Há um disco do Satriani que é inacreditável. É uma bíblia para mim. O homónimo (de 1995) é um disco onde ele toca muito mais clássico, tem o gajo a tocar harmónica, até diria que é o disco de blues do Satriani. Ouvi-o no outro dia, não ouvia esse disco há imenso tempo, e reparei em tanta frase, este e aquele lick, este e aquele truque, que retirei dali! O Nuno Bettencourt tem um disco incrível nos Extreme, o “Waiting for the Punchline”. Só mais tarde, já no segundo milénio, é que comecei a ir para trás, para os Zeppelin… Hendrix foi logo de imediato. Hendrix e Deep Purple. Sei o “Made In Japan” de cor e salteado. Sempre tive mais aptidão para o rock, para as cenas de rock britânico muito inspirado no blues e muito jam, de solos gigantescos e de desbundas. E depois o blues aparece com o disco do Hendrix, curiosamente, que se chama “Blues”. Uma compilação de blues que o Hendrix foi gravando, mas é um disco muito bem feito, com um livro que analisa qual é a inspiração e o autor de cada tema e o que é que aquilo reflete. Os Big Fat Mamma nasceram desse disco, porque há um tema da Big Momma Thornton de onde fomos buscar o nome. A capa do disco são montes de quadradinhos, fotos ilustradas à Andy Warhol, do Albert King, Freddy King, BB King, Muddy Waters, Howlin’ Wolf, todos os bluesman estão nessa capa. E daí é que fiz a viagem para trás: «Ok quem é que este gajo ouvia. Quem é que inspirava este gajo que adoro e que toca guitarra desta forma tão irreverente. Onde é que ele foi buscar isto?»

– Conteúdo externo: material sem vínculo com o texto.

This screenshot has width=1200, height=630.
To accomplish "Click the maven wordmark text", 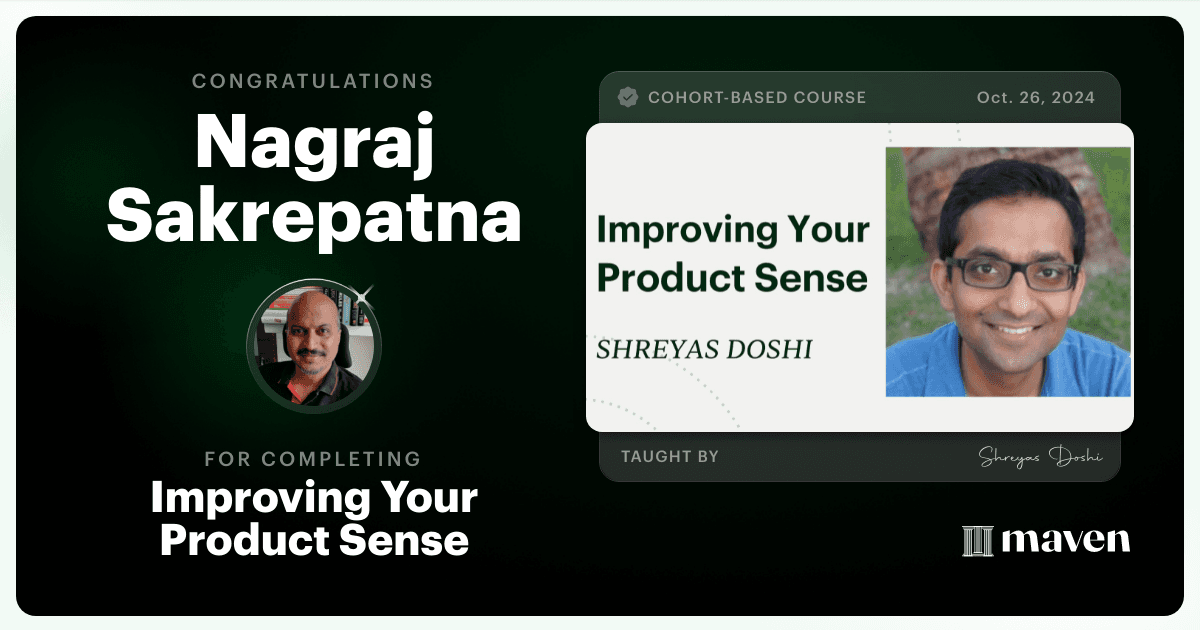I will (1065, 541).
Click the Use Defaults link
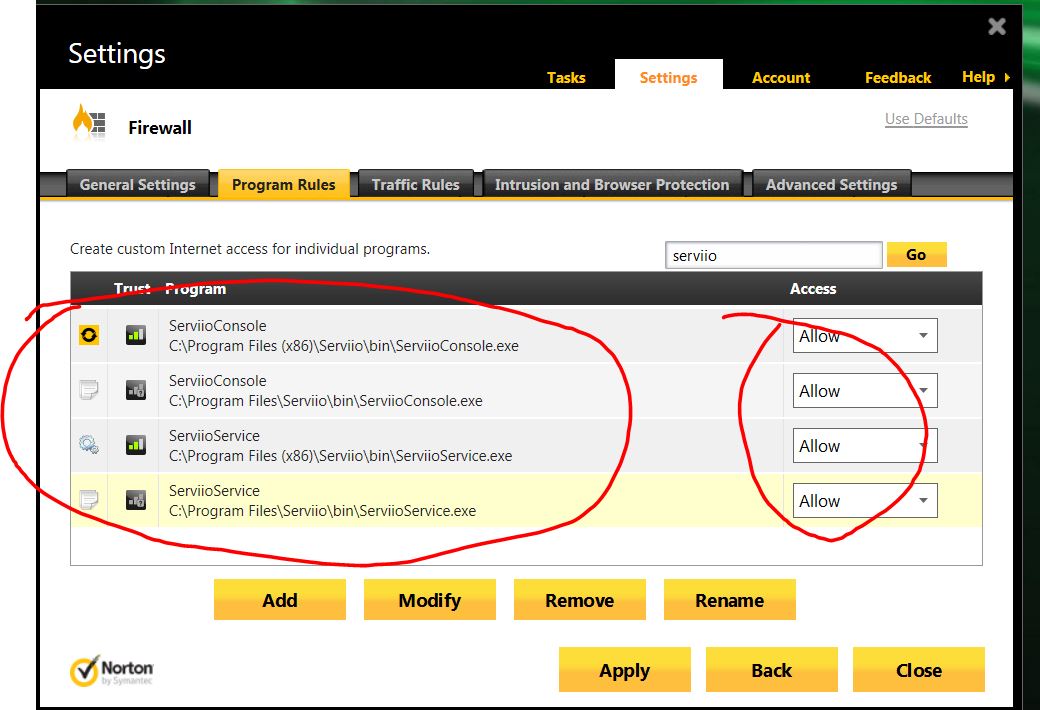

É determinante ter formação?
É como tudo. Queres ser escritor? Não podes ser escritor sem estudares a tua língua, sem estudares o que são metáforas, figuras de estilo. Haverá um ou outro que é analfabeto e é um grande criador… pode dizer o texto e criar o texto, mas não o vai escrever. Na música acho que é a mesma coisa, se queres ser músico e compositor é interessante que saibas alguma coisa. Agora, vais estudar música clássica? Se calhar não. Se a tua cena não é música clássica, não é por aí. Vais estudar jazz? Se vais tocar punk, porque é que vai estudar jazz? Se quiseres estudar jazz e tocar punk não te faz mal nenhum, o conhecimento não ocupa lugar, mas se queres tocar jazz, punk ou blues, estuda os gajos que gostas de ouvir. Se queres tocar um estilo ou vários, tens que, pelo menos, estudar os estilos. E estudar passa também por ouvir a música. Ouvir muito, porque tu tens que ter essa linguagem. Tens que ter o calão, podes saber o acorde B Maior, mas os gajos no funk se tocarem o B Maior, não o tocam com o mesmo voicing.
Não é só uma questão de escalas, de escolher a melódica menor…
Acho que não. Depois podes é pensar: «Esta escala dá-me esta sonoridade, há muitos gajos dos que gosto que utilizam muito esta escala. Outros gajos que gosto usam outra». A música, em dois segundos, é: há 12 notas e dão todas! Basicamente não há grandes regras, na música podes fazer tudo o que quiseres, por isso é que há Joy Division.
E truques?
A pentatónica foi uma arma altamente recorrente da minha parte, desde o início. É uma escala que funciona sempre bem em quase qualquer coisa. Depois havia aquelas músicas em que a escala não funcionava. E então estudava um solo e compunha-o por tentativa e erro. Lá está, quando aprendi o que são intervalos, o que é harmonia, o que é que compõe um acorde, o que é um dominante, o que é um diminuto, o maior, o menor… Percebi que se tocar as notas do acorde em cima do acorde, são notas garantidas mesmo que não esteja na escala em lado nenhum. Portanto, se andar aqui a cair nesta nota, vai soar bem de certeza absoluta e já tenho aqui uns auxiliares caso não tenha uma ideia. É uma salvação. Depois, a vantagem disso tudo é que desenvolve a intuição, que vais ganhando à medida que vais fazendo, vais adivinhando e cantando aquela nota que até é estranha na harmonia, mas como já fizeste muitas vezes vai entrar ali. O que me fascina mais no blues é a simplicidade aparente do estilo e a carga que tens que dar a cada nota. Cada nota é uma brutalidade, cada nota é a tua última nota. A cena do BB King, do Albert King… O Hendrix tinha isso que o distingue de todos os outros guitarristas virtuosos, cada nota era uma cena demolidora. O Page tinha isso. O Gilmour é um exemplo do caraças. Gajos que cada nota que tocam vem com uma carga brutal. E mesmo o Slash vem um bocadinho nessa escola.